Provided entries =
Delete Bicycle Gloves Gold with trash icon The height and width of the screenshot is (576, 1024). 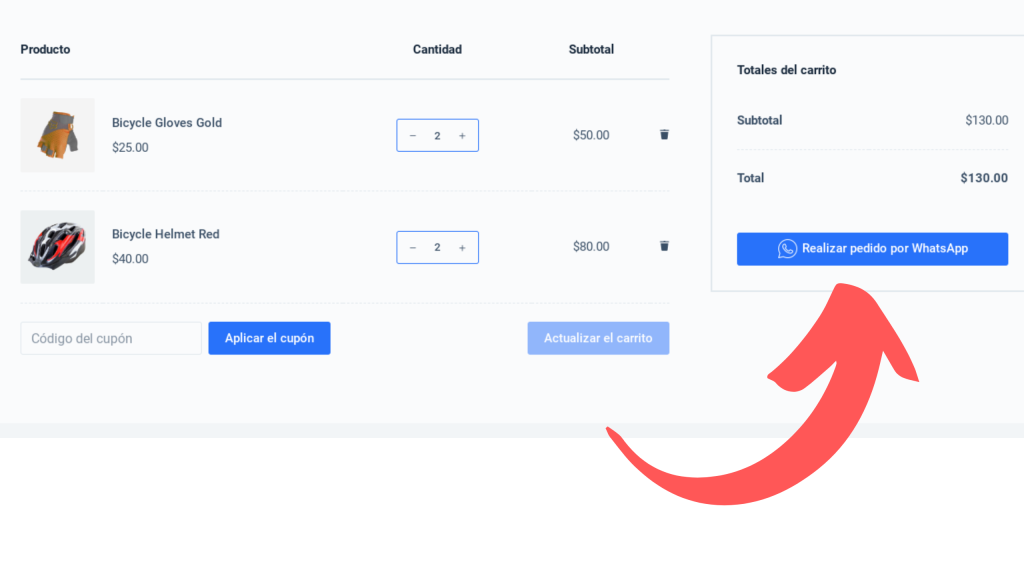pos(664,135)
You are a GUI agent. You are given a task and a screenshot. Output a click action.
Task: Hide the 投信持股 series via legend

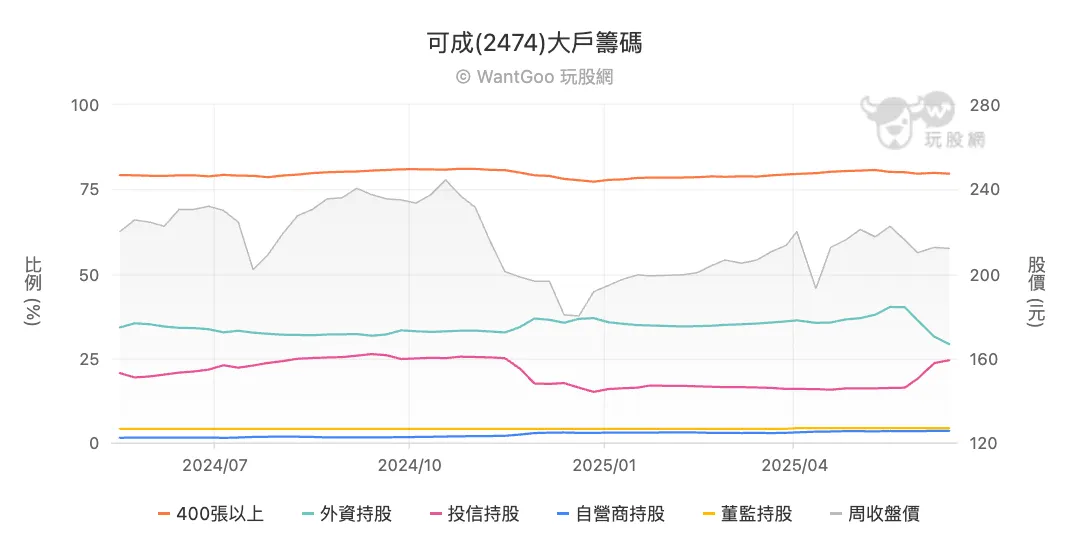click(484, 514)
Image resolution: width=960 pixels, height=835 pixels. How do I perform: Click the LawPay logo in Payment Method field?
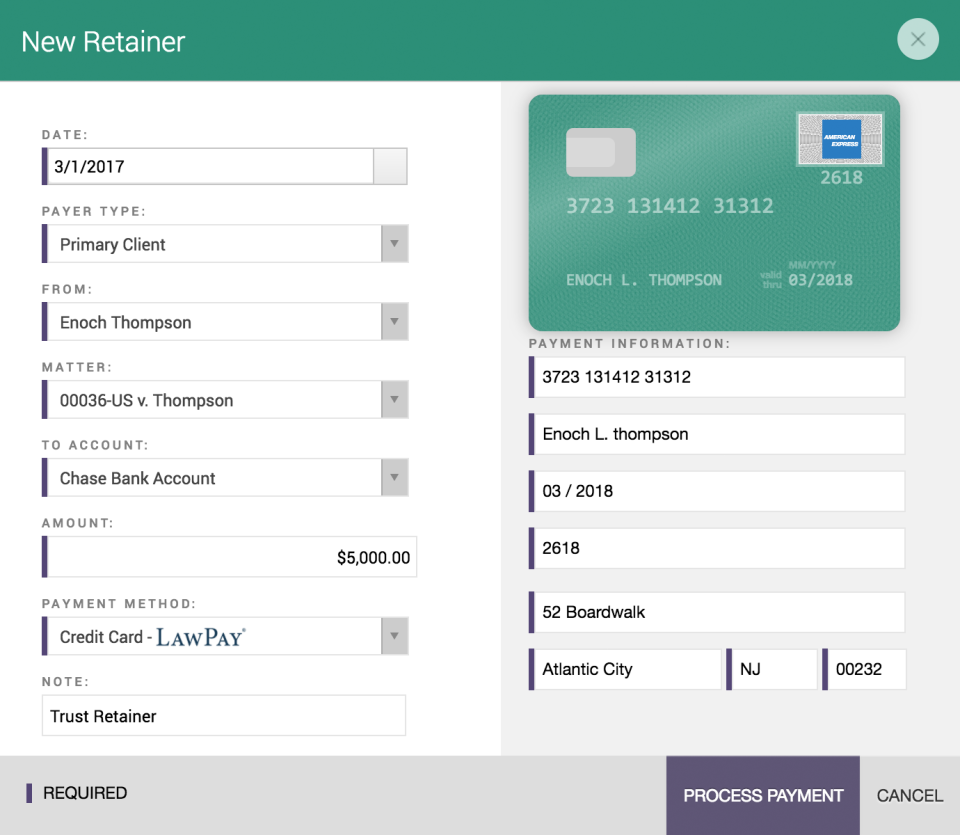tap(202, 635)
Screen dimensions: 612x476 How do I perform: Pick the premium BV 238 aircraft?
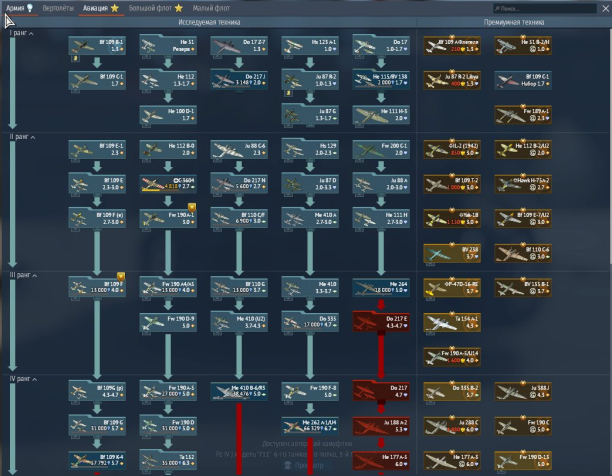[x=452, y=254]
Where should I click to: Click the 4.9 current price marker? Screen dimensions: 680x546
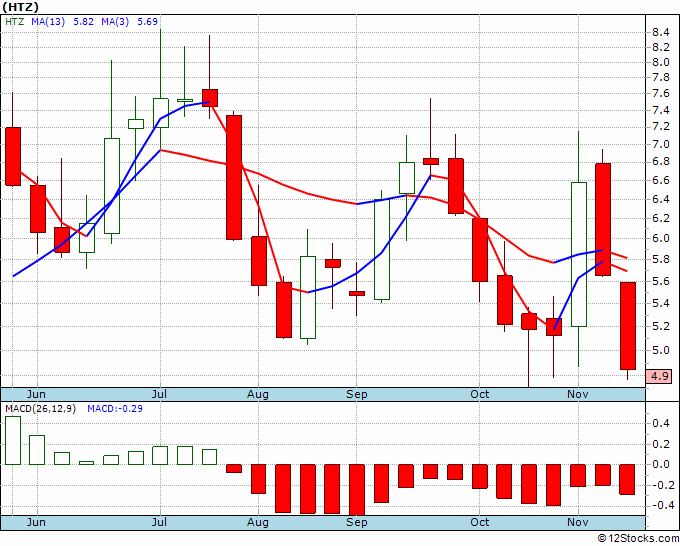659,376
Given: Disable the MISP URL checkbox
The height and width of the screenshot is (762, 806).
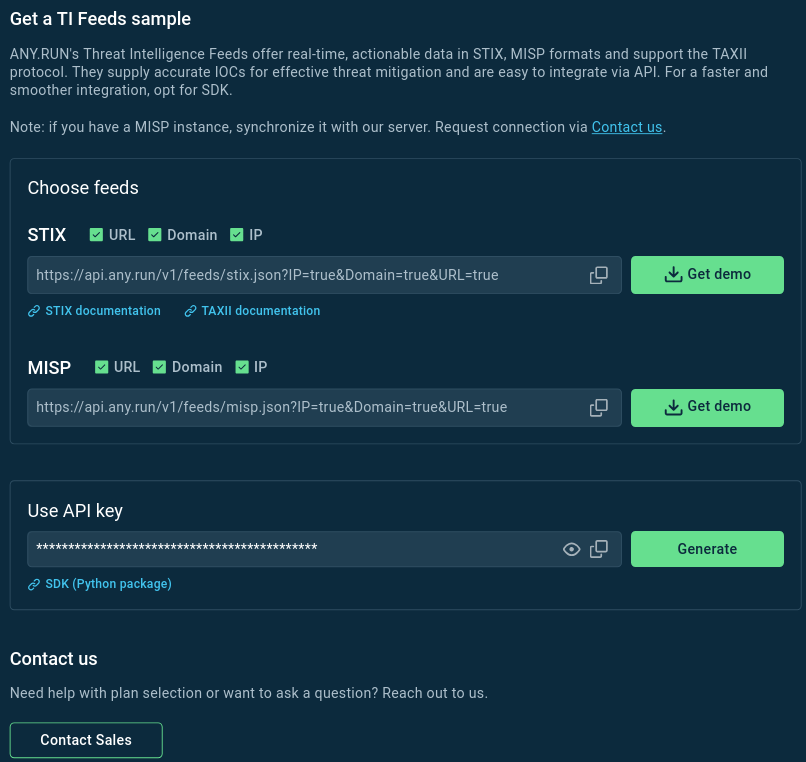Looking at the screenshot, I should tap(102, 367).
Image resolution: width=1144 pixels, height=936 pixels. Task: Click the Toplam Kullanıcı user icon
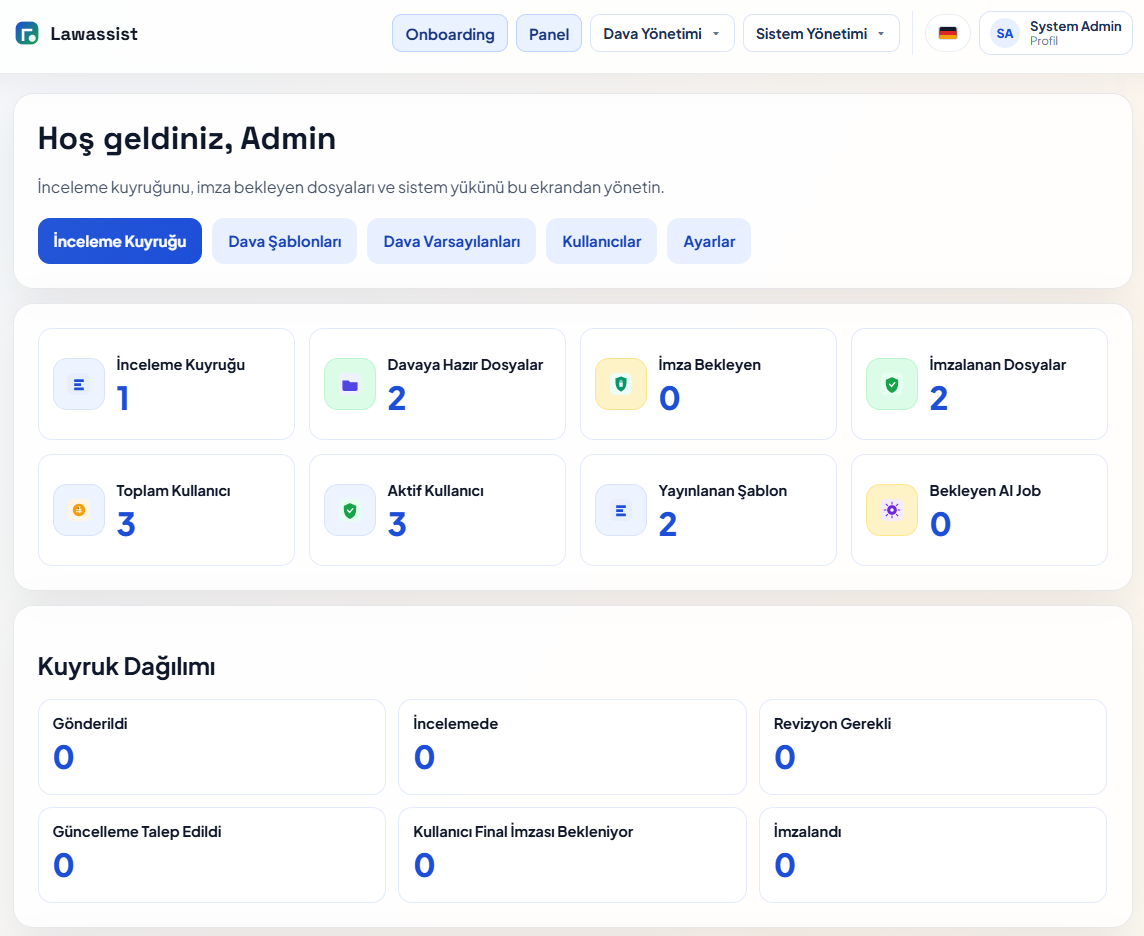(79, 510)
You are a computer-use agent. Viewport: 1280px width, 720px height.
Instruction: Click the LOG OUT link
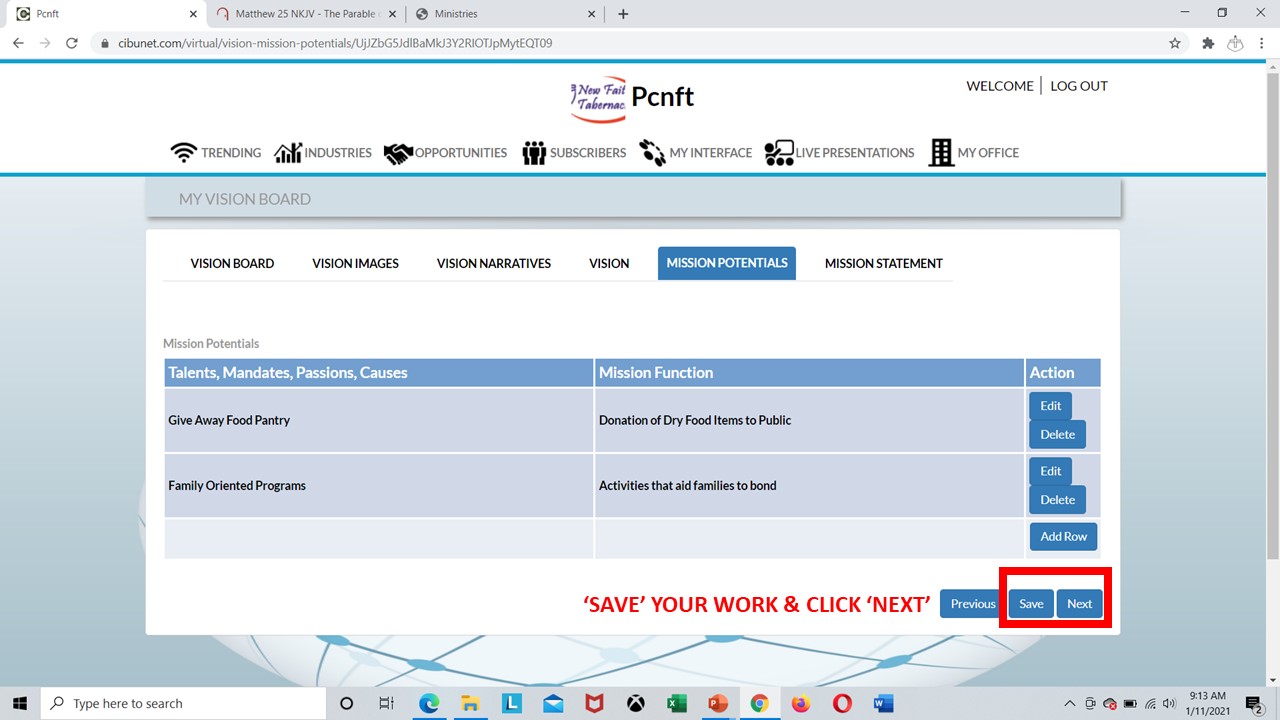pos(1078,86)
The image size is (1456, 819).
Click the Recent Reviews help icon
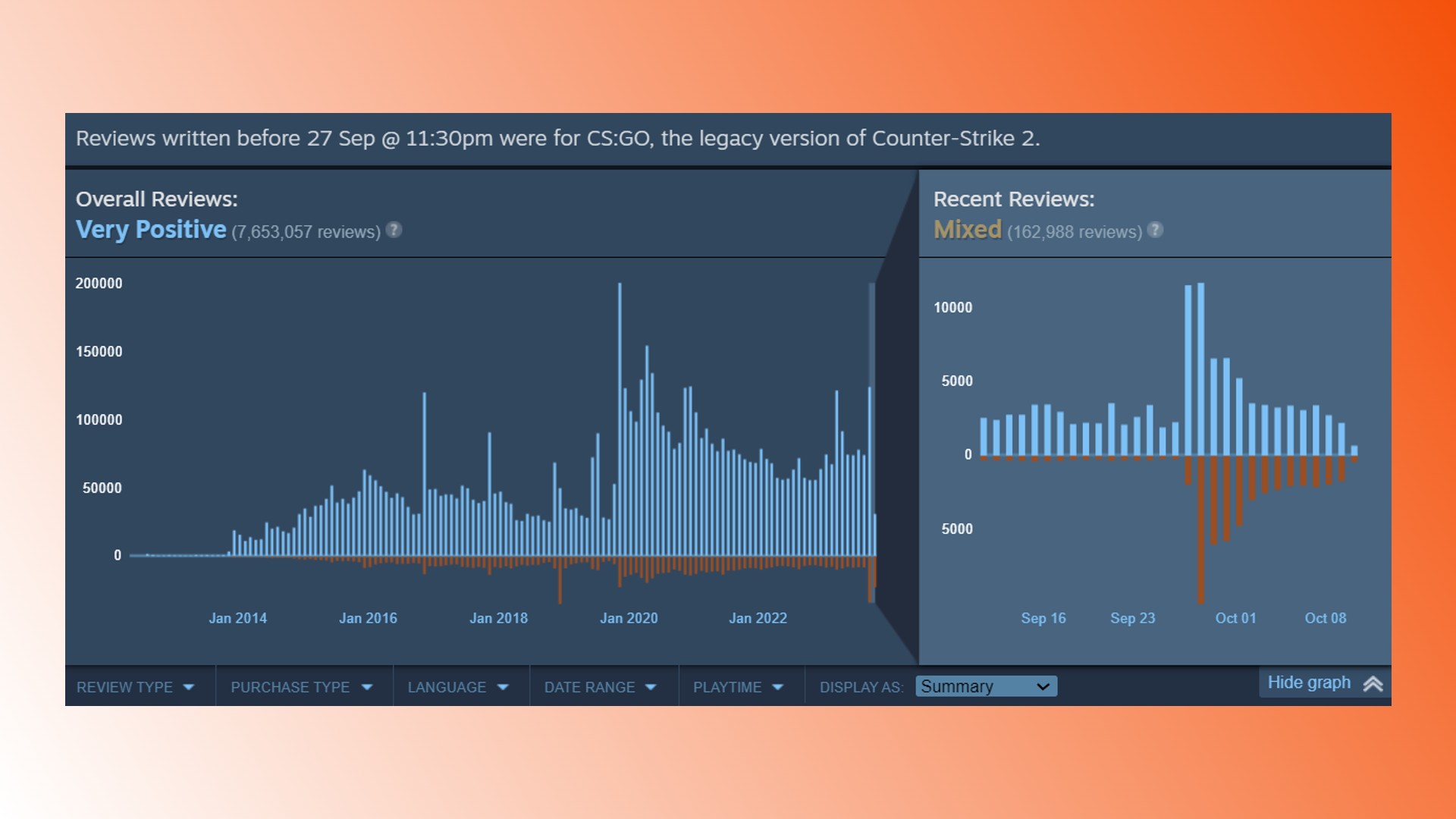tap(1156, 230)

Task goal = The answer is those lines of the material above that run from the one containing "The height and width of the screenshot is (762, 806)." up to and including the one containing "The image size is (1456, 819).", restated exactly and without images.

Finished task =
The height and width of the screenshot is (762, 806).
Looking at the screenshot, I should tap(102, 367).
Image resolution: width=1144 pixels, height=936 pixels. Task: Click the Toplam Kullanıcı user icon
(79, 510)
You are a computer-use agent. Viewport: 1280px width, 720px height.
Instruction: Click the LOG OUT link
pos(1078,86)
The image size is (1456, 819).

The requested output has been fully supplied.